PLAC-seq data reanalysis
To compare MChIP-C data with a similar restriction-endonuclease based C-method, we reanalyzed publicly available H3K4me3 PLAC-seq experiments (Chen et al., 2022). Raw sequencing reads were downloaded from the 4D Nucleome Data portal (https://data.4dnucleome.org/experiment-set-replicates/4DNESWX1J3QU/#raw-files) and processed similarly to MChIP-C reads. We relied on MChIP-C-defined viewpoints to obtain merged PLAC-seq profiles and viewpoint-specific PLAC-seq profiles. We used restriction fragment-length bins to build viewpoint-specific PLAC-seq profiles and fixed 250 bp bins to build merged profiles.

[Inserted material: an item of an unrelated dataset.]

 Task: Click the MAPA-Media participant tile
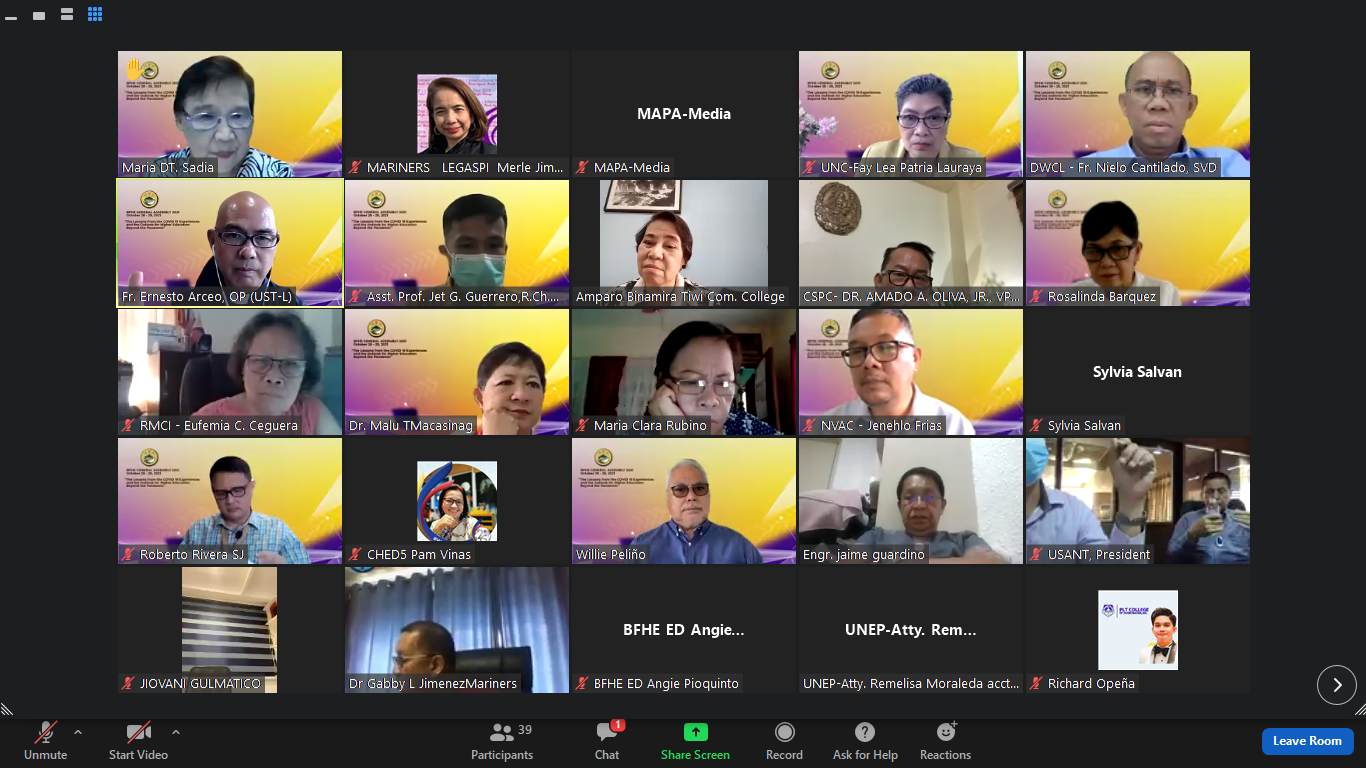click(x=684, y=113)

For downstream analysis, we utilized PLAC-seq interactions identified by the authors of original publication (GEO, GSE161873). We merged interactions identified in two individual experimental replicates in one set and lifted them to hg19 genome assembly with the UCSC LiftOver tool (https://genome.ucsc.edu/cgi-bin/hgLiftOver).
Micro-C data reanalysis
We also compared MChIP-C with a recently published K562 Micro-C data (Barshad et al., 2023). Raw Micro-C sequencing reads were downloaded from GEO (GSE206131) and analyzed with the pipeline we used for MChIP-C and PLAC-seq data processing. We once again relied on MChIP-C-defined viewpoints to extract merged promoter-anchored Micro-C profiles and viewpoint-specific Micro-C profiles. The data was binned in 100 bp or 250 bp bins to plot viewpoint-specific interaction profiles. In all other types of analysis we used fixed 250 bp bins.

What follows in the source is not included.